Thu. Mar 28th, 2024

The newly-minted Culture Club wrote and submitted three proposals that tackle the problem of gender-imbalanced representation on Student Council. These plans range from establishing dual gender co-presidents with the elimination of the Chair position to a more moderate gender equality mandate that would maintain the current president/chair system while requiring that each class’ representatives be gender balanced.

Science teacher and Culture Club founder Brian Fry lauded the club’s stance. “I believe gender issues on campus are manifested in leadership roles,” he said.

“Statistics show over the last ten years the breakdown has been roughly 70% male, and we’ve only had one female president in that time,” Mr. Fry continued.

At a Culture Club meeting earlier this month, club advisor and health teacher Kristin Loftus commented, “Student Council is a representative body; perhaps its membership should more accurately reflect the equal gender breakdown of the student body.”

Currently, the fifteen-member council is composed of ten boys and five girls. That imbalance does not stretch into the highest level of leadership, however.

“The President and Chair are on an equal plane, and are often gender balanced,” said Student Council Chair Ellie Parker ’11. “The two positions are differentiated by delegation of duties and not by prestige.”

Parker continued, “I support the trickle-up proposal, in which all classes elect both a girl and boy rep, while ensuring the presidential and chair elections remain organic.”

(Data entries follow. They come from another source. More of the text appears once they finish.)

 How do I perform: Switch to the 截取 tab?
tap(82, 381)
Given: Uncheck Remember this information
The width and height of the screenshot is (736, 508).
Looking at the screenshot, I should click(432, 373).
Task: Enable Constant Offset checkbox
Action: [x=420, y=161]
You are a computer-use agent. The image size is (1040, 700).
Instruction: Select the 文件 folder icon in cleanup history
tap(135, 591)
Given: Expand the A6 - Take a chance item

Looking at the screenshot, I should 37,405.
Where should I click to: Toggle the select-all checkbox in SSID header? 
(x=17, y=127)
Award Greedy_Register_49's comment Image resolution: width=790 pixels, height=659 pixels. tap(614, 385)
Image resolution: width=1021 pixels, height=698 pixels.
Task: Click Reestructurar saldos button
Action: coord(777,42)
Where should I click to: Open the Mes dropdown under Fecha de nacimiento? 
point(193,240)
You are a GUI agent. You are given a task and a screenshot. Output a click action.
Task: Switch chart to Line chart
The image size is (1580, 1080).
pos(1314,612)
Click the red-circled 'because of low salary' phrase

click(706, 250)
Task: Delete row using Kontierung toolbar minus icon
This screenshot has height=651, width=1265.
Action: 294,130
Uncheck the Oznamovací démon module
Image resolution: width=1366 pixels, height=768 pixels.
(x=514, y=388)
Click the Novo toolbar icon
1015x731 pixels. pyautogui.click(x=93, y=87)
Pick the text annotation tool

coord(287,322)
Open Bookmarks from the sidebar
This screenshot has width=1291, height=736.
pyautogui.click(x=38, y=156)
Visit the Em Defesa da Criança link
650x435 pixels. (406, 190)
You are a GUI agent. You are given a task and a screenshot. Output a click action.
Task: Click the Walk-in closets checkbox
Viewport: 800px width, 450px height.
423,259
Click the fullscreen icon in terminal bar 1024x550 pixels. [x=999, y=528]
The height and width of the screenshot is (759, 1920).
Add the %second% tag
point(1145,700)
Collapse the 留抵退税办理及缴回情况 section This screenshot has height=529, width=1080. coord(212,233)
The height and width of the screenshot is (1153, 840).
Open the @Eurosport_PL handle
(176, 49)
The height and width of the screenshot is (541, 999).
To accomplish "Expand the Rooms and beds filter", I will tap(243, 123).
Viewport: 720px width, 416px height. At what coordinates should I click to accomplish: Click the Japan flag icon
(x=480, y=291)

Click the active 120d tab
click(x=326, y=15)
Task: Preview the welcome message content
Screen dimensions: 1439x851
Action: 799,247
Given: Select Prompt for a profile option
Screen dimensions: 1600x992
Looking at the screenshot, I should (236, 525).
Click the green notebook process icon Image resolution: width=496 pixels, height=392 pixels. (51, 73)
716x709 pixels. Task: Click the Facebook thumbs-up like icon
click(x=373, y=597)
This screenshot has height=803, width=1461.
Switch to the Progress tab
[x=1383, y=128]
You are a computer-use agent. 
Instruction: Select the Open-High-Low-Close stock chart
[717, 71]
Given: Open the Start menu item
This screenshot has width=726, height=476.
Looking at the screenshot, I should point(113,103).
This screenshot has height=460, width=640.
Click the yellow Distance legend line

Another, more restrained counterproposal came in light of the discovery that female students are indeed elected despite representing only a small fraction of the candidate pool on election day. Council representatives are now working to encourage untapped yet qualified girls to consider running for election.

“I would be really impressed if Council, leaders in the community, and adults could sustain an effort to encourage girls to run…but I realize it might be more effective to model a balanced council first,” said Parker.

Some members of Culture Club and Student Council argued that socially engineering student government removes the democratic element, and thus reduces its symbolic weight. At the Culture Club meeting, various versions of the claim “we want the best council possible, regardless of gender breakdown,” were heard early and often.

This cry for meritocracy will need to be weighed against the nearly unanimous agreement of the Student Council with student body President Charles Giannini ’11, who said, “Gender equality must be a top priority in leadership positions. The question that remains is how best to achieve it.”